Realmente, pessoas chamadas Inês lhe causavam repulsa.
Inês olhou diretamente para Julieta:
— Que projeto a Sra. Lima está liderando?
Antes que Julieta pudesse responder, Abel interveio com uma reclamação:
— Você não entende disso, não pergunte besteira. É um projeto secreto de nível nacional, não pode ser comentado.
— Se é secreto, como é que parece que todos vocês sabem? — Inês retrucou friamente.
Julieta travou, e o olhar que lançou a Inês mudou um pouco.
Ela virou para Abel e disse:
— A Sra. Rocha até que é engraçada.
Abel franziu a testa, cortando Inês novamente:
— Já disse que você não entende, pra que ficar perguntando?
O nariz de Inês ardeu subitamente.
Abel não olhava para ela, seus olhos estavam em Julieta.
Julieta sorriu com presunção, mas no segundo seguinte fingiu um sorriso forçado e mudou de assunto:
— Abel, naquela época eu achei que seu casamento fosse... uma brincadeira.
A última palavra soou com um toque de amargura.

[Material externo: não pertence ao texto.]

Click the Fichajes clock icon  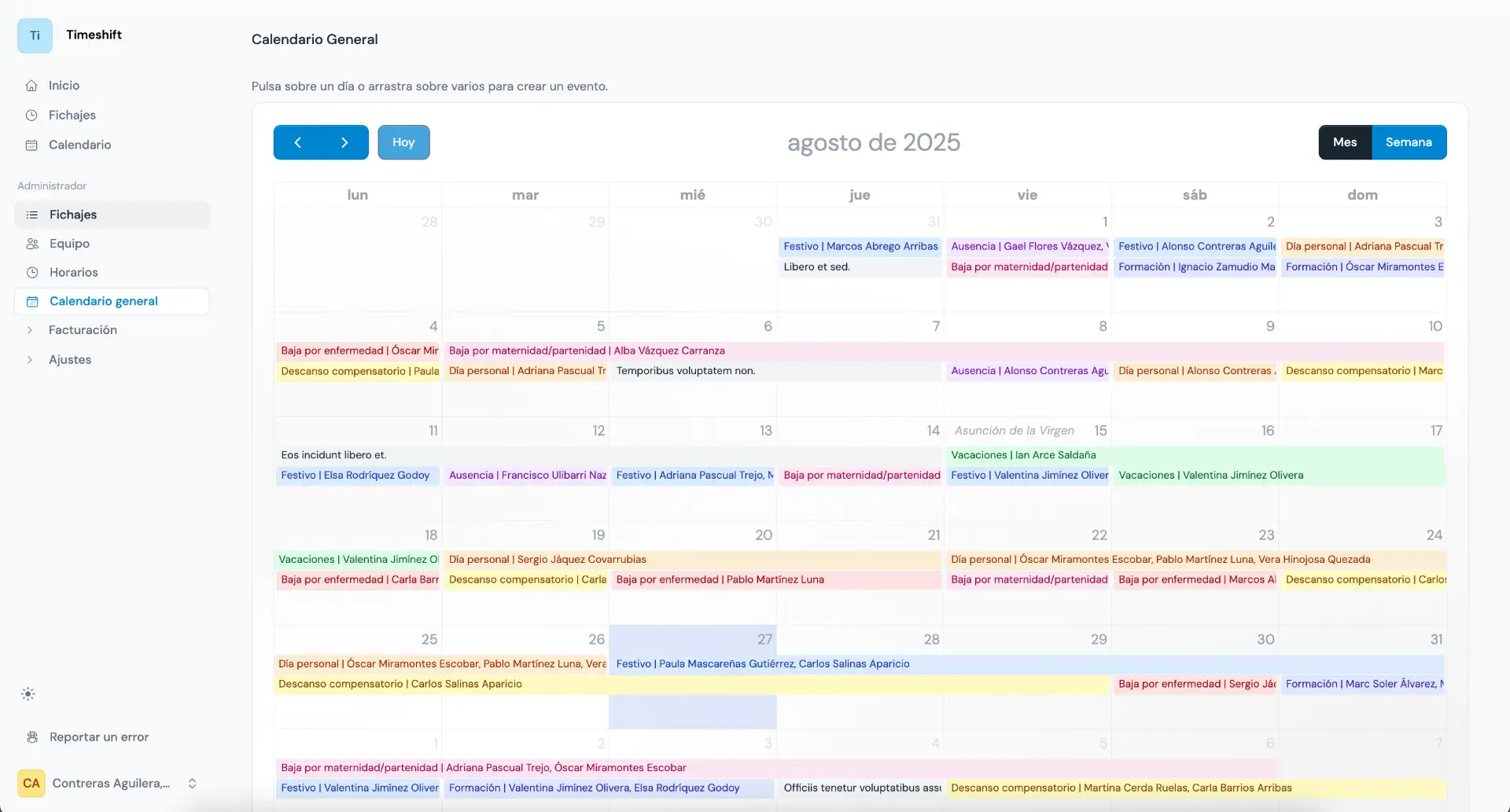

A expressão de Abel congelou novamente.
Os dois se olharam em silêncio.
A atmosfera ao redor ficou visivelmente pesada.
Abel disse:
— Não foi brincadeira.
Mais um momento de silêncio.
Julieta disse de forma ambígua:
— Eu me arrependi um pouco.
Inês sentiu claramente que a mão de Abel, próxima à dela, tremia levemente.
— Sra. Rocha, não entenda mal. Quis dizer que o Abel me ligou, mas eu não pude voltar para o casamento de vocês. Me arrependi disso. Eu achei que o Abel estava só querendo me provocar.
Julieta falava olhando o tempo todo para Abel. Ela nem considerava Inês, vestida com roupas simples e sem maquiagem.
Inês lembrou-se de repente dos detalhes estranhos de seu casamento com Abel, cujas razões ela nunca entendera.
O casamento foi discreto, com apenas os amigos íntimos de Abel e a Família Rocha presentes.
Mesmo assim, Abel bebeu e brindou com os amigos até tarde da noite, voltando cambaleando para o quarto.
O homem estava muito bêbado. Ao empurrar a porta, caiu sentado no chão, segurando uma garrafa de bebida numa mão e o celular apertado na outra.
Era difícil decifrar a emoção em seus olhos avermelhados, apenas via-se os nós dos dedos apertando e soltando o aparelho.